> [SUPPLIED DATA]:

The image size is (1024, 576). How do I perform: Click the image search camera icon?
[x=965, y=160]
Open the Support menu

---

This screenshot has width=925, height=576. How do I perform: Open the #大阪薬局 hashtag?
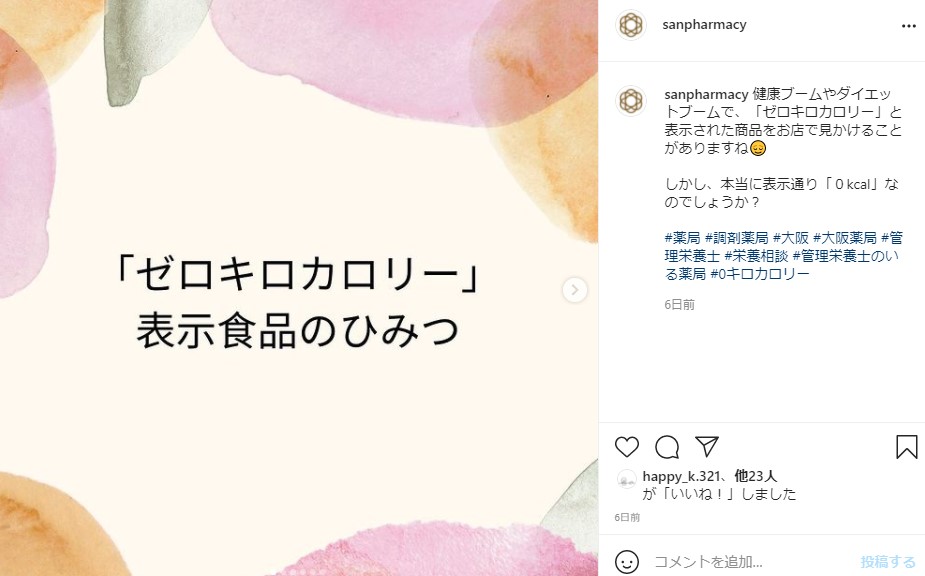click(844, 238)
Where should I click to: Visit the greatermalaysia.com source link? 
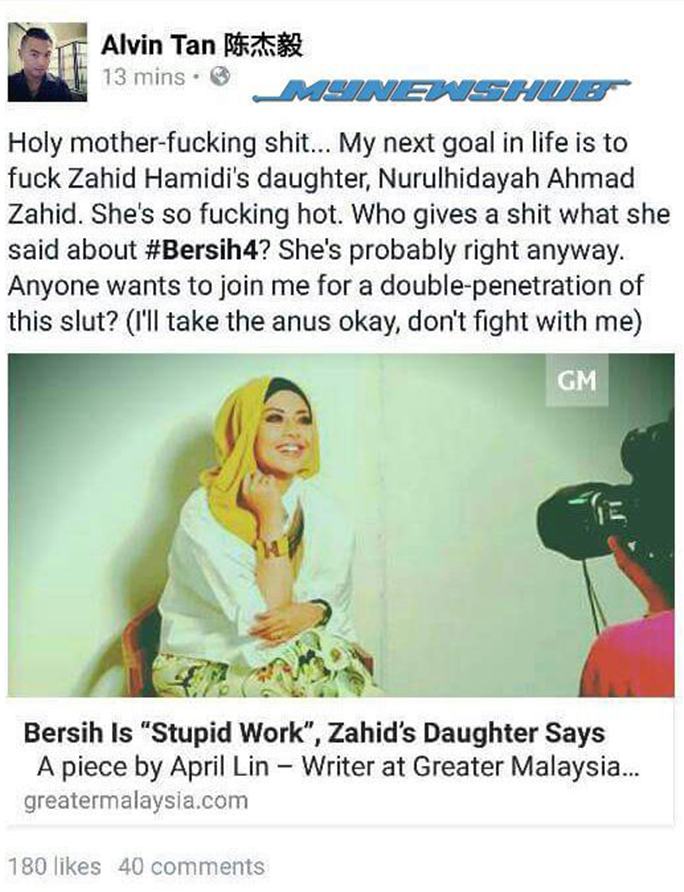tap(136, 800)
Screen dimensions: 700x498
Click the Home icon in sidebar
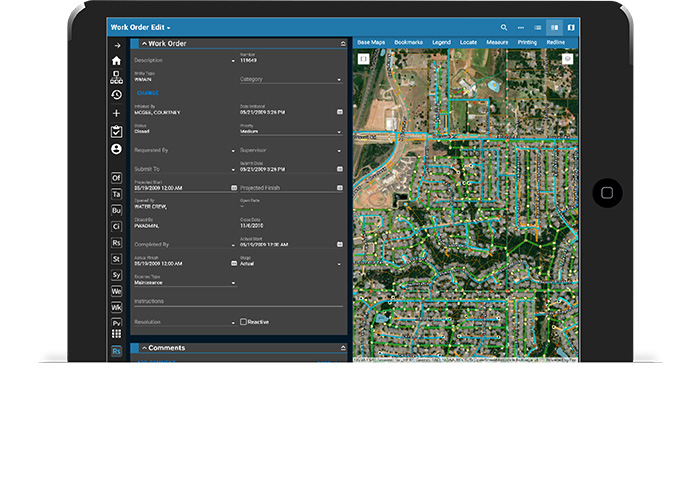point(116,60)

...

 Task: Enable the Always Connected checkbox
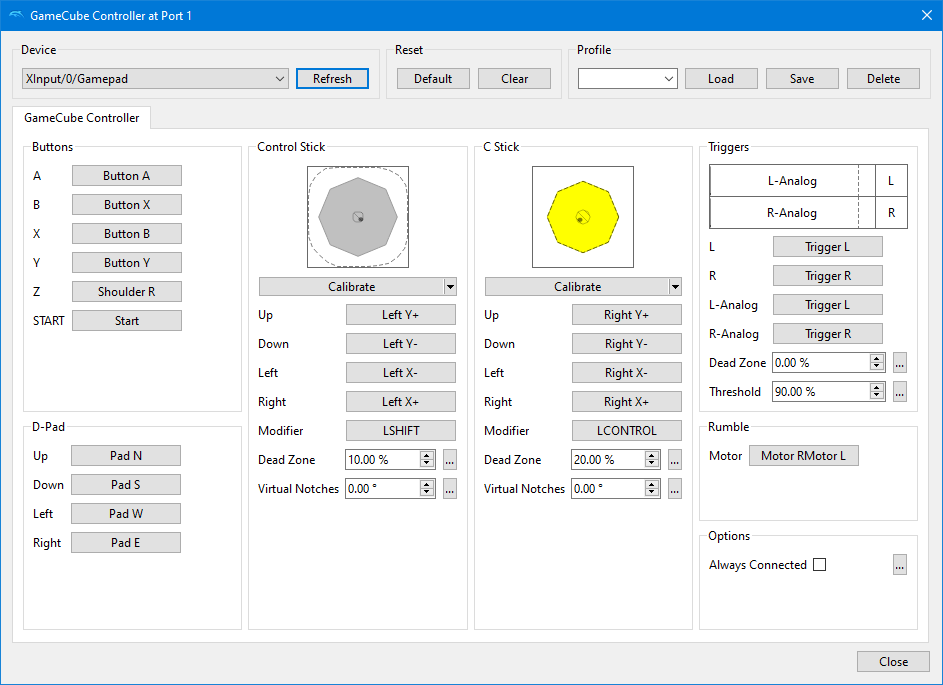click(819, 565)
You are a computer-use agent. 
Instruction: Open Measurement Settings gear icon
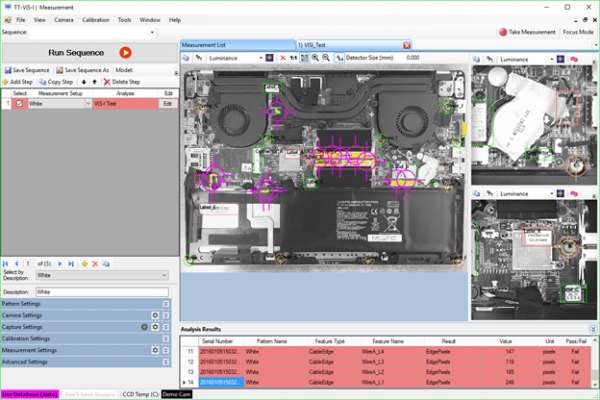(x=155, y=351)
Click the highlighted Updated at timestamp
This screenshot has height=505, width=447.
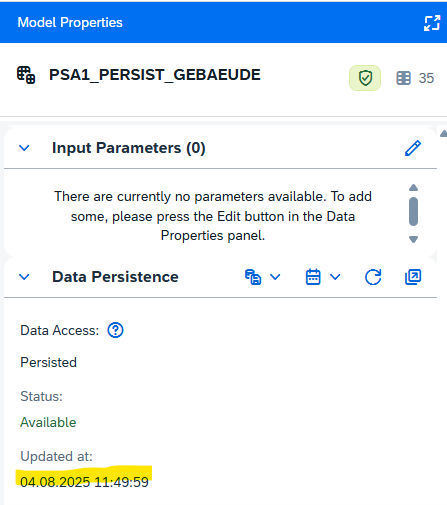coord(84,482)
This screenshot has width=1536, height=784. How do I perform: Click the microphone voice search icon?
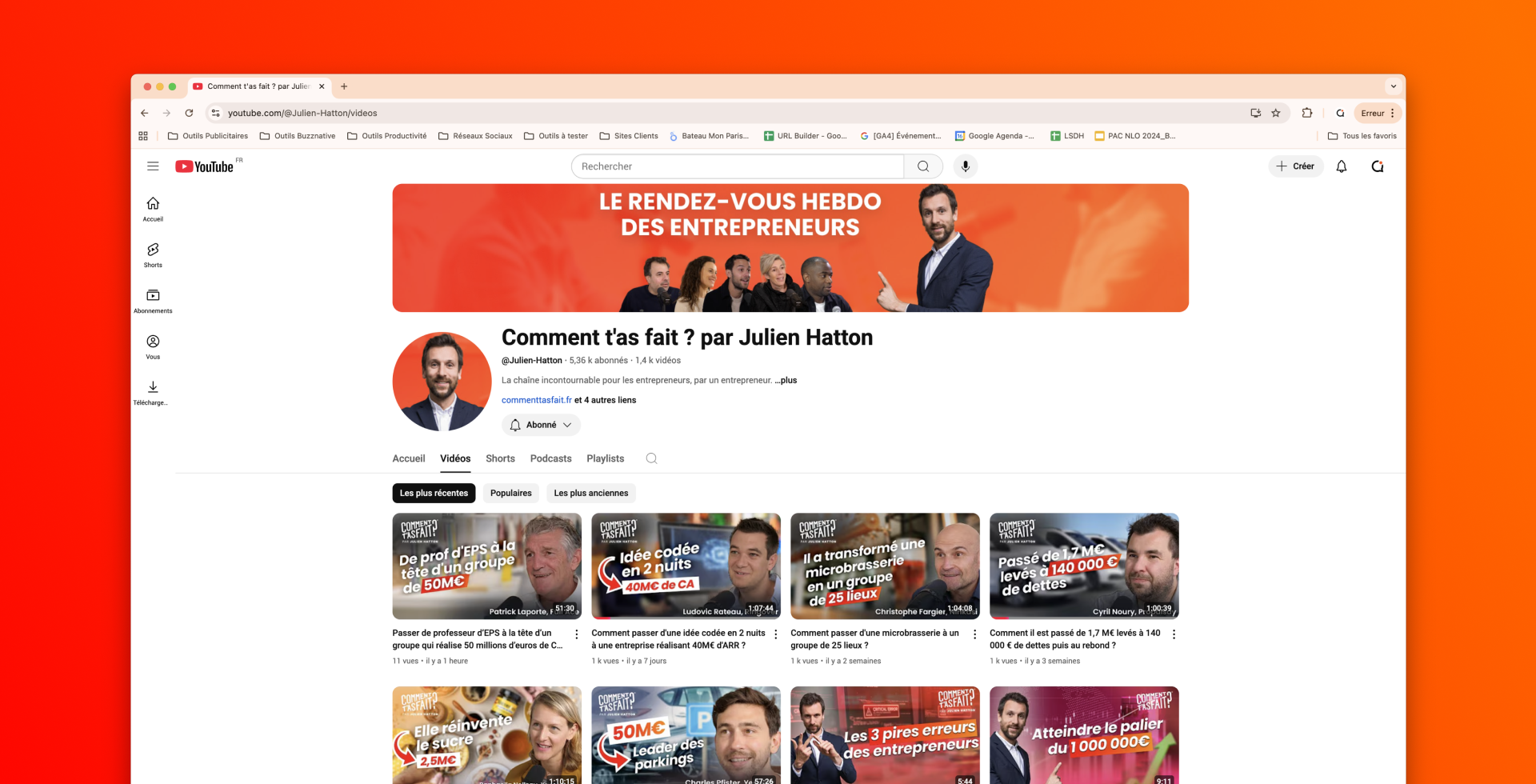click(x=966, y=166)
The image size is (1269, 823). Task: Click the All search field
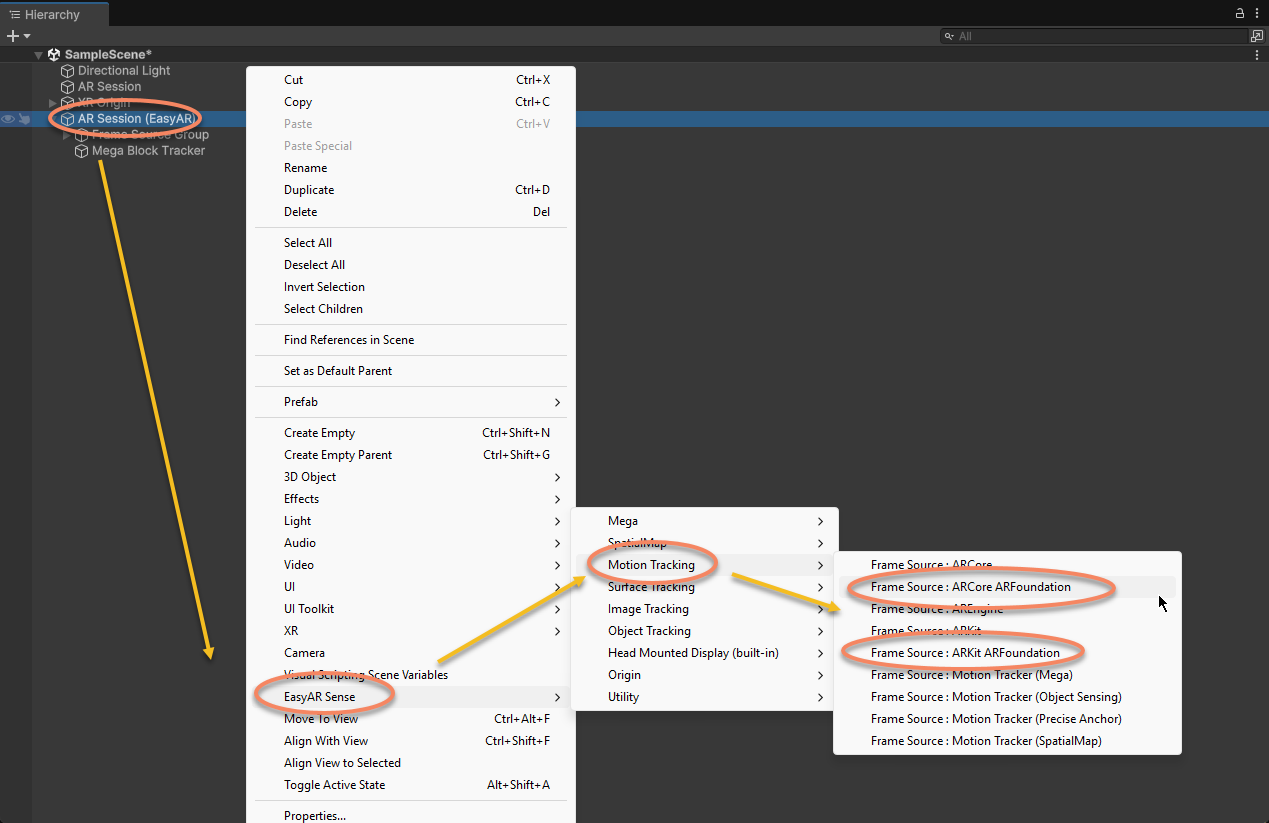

> [WHAT IS BEING ASKED]: Take the material above from the line bearing "Click the highlighted Updated at timestamp" through the line bearing "The image size is (1269, 823)." and write it out exactly, both end lines included. Pictures stay out.

> [SOLUTION TO THE PROBLEM]:
Click the highlighted Updated at timestamp
This screenshot has height=505, width=447.
coord(84,482)
This screenshot has width=1536, height=784. How do I perform: Click the microphone voice search icon?
click(x=966, y=166)
The image size is (1269, 823). Task: Click the All search field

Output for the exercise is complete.